Melvin L. Kohn
Melvin L. Kohn served as the 77th President of the American Sociological Association. His Presidential Address, entitled “Cross-National Research As An Analytic Strategy,” was delivered at the Association’s 1987 Annual Meeting in Chicago,and was later published in the American Sociological Review (ASR December 1987, Vol 52 No 6, pp 713-731). A Presidential Profile of Kohn was published in the October 1986 issue of Footnotes.
Obituary
Written by Ho-fung Hung, Johns Hopkins University. Originally appearing in Footnotes, Summer, 2021.
Melvin L. Kohn, emeritus professor of sociology at Johns Hopkins University (JHU) and academy professor at the Academy at Johns Hopkins, died in his home on March 19, 2021.
Kohn joined JHU sociology in 1985, and in 1987 was elected American Sociological Association president. He joined Hopkins after almost 35 years of distinguished service at the National Institute of Mental Health (NIMH), during the last 25 of which he led the Laboratory of Socio-Environmental Studies. At NIMH, Kohn’s path-breaking research on the relationship between social class and schizophrenia garnered many awards, including elected memberships or fellowships in the American Psychopathological Association, the Sociological Research Association, the American Academy of Arts and Sciences, and the American Association for the Advancement of Science.
Kohn was a pioneer in establishing the field of study of social structure and personality that combined class analysis and social psychology, with a particular focus on job conditions and their implications for personality development. In his classic text, Class and Conformity: A Study of Values (University of Chicago Press, 1969), Kohn marshaled survey data from Italy and the U.S. to show how job conditions affect not only parental values and personality but also parents’ socialization practices vis-à-vis their children. In 1985, the book was designated a “citation classic” by the editors of the Social Sciences Citation Index. Today, it remains a standard reference in the literature on social structure and personality.
JHU was Kohn’s first academic appointment, and it remained his only such appointment. At JHU, he became a true comparativist and expanded his research framework to explore the relationship between class and personality in Poland, Japan, and Ukraine. After the collapse of Soviet communism, Kohn seized the opportunity to study how the class-personality relation changed in the context of radical social transformation from state socialism to market capitalism in 1990s Poland and Ukraine. In the 2000s, he launched a five-city study in China to study social psychological change amidst rapid urban transformation.
Kohn’s comparative works earned him some of the highest academic recognition in several countries where he conducted his research. He was elected an Honorary Fellow of the Polish Sociological Association and a Fellow of the Japan Society for the Promotion of Science, as well as being granted an honorary doctorate in Ukraine’s National University of Kyiv-Mohyla Academy. In 2008, the Polish Academy of Sciences hosted a symposium on his work entitled “Social Structure and Personality under Conditions of Stability and Change: Research of Melvin L. Kohn and his Collaborators,” with participants from around the world. In 2012, ASA organized a special session, “Class, Stratification, and Personality Under Conditions of Apparent Social Stability and of Radical Social Change (1956–2006),” at its Annual Conference to honor Kohn’s lifetime achievements.

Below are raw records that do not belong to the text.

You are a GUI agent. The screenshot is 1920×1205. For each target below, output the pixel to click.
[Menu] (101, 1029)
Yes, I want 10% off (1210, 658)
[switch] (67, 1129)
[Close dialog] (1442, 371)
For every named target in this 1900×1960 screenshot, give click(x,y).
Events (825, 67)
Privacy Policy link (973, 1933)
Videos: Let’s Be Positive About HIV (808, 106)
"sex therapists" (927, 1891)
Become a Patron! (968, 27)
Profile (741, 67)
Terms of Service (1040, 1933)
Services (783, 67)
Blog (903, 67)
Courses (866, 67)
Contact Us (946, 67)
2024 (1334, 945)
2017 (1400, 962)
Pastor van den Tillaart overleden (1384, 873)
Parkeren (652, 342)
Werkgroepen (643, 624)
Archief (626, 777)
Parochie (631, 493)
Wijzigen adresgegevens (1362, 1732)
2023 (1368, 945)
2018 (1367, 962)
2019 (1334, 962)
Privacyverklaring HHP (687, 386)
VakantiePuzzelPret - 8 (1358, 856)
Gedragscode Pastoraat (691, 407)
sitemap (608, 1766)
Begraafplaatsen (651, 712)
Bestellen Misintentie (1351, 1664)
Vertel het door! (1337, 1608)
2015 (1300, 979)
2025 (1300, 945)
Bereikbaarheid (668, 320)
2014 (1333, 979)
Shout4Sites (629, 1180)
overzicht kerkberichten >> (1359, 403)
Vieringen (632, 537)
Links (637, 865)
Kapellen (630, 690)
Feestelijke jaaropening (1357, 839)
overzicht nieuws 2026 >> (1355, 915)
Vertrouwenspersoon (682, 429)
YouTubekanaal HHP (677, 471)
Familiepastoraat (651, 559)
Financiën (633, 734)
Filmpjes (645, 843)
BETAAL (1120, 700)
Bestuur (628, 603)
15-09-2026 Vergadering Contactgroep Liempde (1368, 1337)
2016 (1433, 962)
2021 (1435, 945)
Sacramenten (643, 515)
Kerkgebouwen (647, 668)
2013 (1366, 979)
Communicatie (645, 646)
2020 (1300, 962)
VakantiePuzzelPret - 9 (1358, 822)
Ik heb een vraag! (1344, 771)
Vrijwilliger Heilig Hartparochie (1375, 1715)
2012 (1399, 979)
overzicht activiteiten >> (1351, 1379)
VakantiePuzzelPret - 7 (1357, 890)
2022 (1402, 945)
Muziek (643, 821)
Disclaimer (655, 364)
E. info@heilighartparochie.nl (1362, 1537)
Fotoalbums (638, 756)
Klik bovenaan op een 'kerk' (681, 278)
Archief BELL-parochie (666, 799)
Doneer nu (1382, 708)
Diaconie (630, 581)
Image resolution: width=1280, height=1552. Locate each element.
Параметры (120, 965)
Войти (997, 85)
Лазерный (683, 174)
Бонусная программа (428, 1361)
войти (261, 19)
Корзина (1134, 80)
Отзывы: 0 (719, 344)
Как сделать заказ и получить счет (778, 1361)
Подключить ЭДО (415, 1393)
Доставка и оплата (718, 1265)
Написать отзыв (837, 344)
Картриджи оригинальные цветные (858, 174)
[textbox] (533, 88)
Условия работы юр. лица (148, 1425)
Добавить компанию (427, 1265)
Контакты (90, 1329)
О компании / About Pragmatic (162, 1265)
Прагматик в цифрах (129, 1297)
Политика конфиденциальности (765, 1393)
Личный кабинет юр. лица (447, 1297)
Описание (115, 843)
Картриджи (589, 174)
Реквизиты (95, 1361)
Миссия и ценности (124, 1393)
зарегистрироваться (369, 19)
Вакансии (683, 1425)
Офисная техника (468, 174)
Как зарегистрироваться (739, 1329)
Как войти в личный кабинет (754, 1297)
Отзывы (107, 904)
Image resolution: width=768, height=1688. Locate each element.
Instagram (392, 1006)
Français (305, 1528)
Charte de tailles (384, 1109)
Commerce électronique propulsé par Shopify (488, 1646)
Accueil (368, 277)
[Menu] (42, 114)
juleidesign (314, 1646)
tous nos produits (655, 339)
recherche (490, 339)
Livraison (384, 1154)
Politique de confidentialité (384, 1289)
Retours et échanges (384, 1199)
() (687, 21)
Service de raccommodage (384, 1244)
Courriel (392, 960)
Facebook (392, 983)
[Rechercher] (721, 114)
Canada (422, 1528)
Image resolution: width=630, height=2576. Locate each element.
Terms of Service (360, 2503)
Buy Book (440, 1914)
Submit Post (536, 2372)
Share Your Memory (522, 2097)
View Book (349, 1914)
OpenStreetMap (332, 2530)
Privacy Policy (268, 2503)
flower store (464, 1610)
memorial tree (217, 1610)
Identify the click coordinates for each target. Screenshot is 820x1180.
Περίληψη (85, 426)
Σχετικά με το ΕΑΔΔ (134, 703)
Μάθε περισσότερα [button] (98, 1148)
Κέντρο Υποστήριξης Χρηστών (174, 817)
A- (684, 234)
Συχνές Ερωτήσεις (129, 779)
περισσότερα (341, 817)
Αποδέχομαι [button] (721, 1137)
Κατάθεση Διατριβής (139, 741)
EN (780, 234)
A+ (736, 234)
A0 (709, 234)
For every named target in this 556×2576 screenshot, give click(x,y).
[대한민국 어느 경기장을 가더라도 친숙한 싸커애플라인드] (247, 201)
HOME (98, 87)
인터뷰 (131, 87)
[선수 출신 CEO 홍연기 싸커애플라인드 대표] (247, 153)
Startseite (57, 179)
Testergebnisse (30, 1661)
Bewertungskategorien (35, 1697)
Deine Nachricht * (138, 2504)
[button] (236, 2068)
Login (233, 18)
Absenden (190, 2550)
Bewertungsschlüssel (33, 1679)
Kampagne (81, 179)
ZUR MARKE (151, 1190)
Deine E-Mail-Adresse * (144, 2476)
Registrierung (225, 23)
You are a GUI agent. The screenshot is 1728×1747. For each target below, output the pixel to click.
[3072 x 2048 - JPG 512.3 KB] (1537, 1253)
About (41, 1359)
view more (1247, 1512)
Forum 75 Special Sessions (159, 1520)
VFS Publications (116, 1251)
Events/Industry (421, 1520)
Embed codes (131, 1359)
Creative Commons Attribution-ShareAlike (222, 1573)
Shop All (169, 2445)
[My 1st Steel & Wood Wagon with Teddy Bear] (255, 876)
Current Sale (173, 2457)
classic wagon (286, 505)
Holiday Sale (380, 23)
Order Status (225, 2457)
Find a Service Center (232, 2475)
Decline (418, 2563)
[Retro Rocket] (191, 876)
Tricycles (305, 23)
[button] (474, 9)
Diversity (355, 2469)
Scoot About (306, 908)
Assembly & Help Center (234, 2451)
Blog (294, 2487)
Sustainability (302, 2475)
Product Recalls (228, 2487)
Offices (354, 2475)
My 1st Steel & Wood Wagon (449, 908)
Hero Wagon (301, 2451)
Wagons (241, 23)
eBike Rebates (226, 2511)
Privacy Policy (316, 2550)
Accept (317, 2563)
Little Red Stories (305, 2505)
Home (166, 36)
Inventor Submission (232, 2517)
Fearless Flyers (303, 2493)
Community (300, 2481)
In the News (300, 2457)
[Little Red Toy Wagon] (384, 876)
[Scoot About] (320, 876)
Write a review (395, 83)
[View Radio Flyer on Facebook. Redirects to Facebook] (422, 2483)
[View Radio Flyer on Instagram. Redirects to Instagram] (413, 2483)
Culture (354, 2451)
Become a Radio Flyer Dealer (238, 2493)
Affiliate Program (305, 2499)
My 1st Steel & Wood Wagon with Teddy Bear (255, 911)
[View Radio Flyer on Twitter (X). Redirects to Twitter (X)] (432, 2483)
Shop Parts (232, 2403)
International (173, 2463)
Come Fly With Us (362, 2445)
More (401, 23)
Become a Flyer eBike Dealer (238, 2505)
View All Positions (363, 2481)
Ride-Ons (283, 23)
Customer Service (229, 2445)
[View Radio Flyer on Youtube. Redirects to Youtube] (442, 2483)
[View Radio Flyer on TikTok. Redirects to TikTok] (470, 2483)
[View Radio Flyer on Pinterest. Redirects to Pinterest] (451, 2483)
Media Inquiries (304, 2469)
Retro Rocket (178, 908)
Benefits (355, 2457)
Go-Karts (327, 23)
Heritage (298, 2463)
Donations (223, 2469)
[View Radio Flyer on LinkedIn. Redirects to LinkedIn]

From his PhD in sociology at Cornell University in 1952 to his retirement at JHU in 2012, Kohn was a never-tiring social scientist full of novel ideas to break new grounds. After his retirement, he continued to write and published his last book, The Development of a Theory of Social Structure and Personality (Anthem Press, 2019). The book is a theoretical reflection and intellectual memoir of his lifetime of research. Looking back at his corpus of works is humbling. Kohn sets an example and a high standard of what social scientific investigation, theory building, and global comparison should be like. We will all miss his passion for research, his teaching and mentorship, his companionship, and his laughter.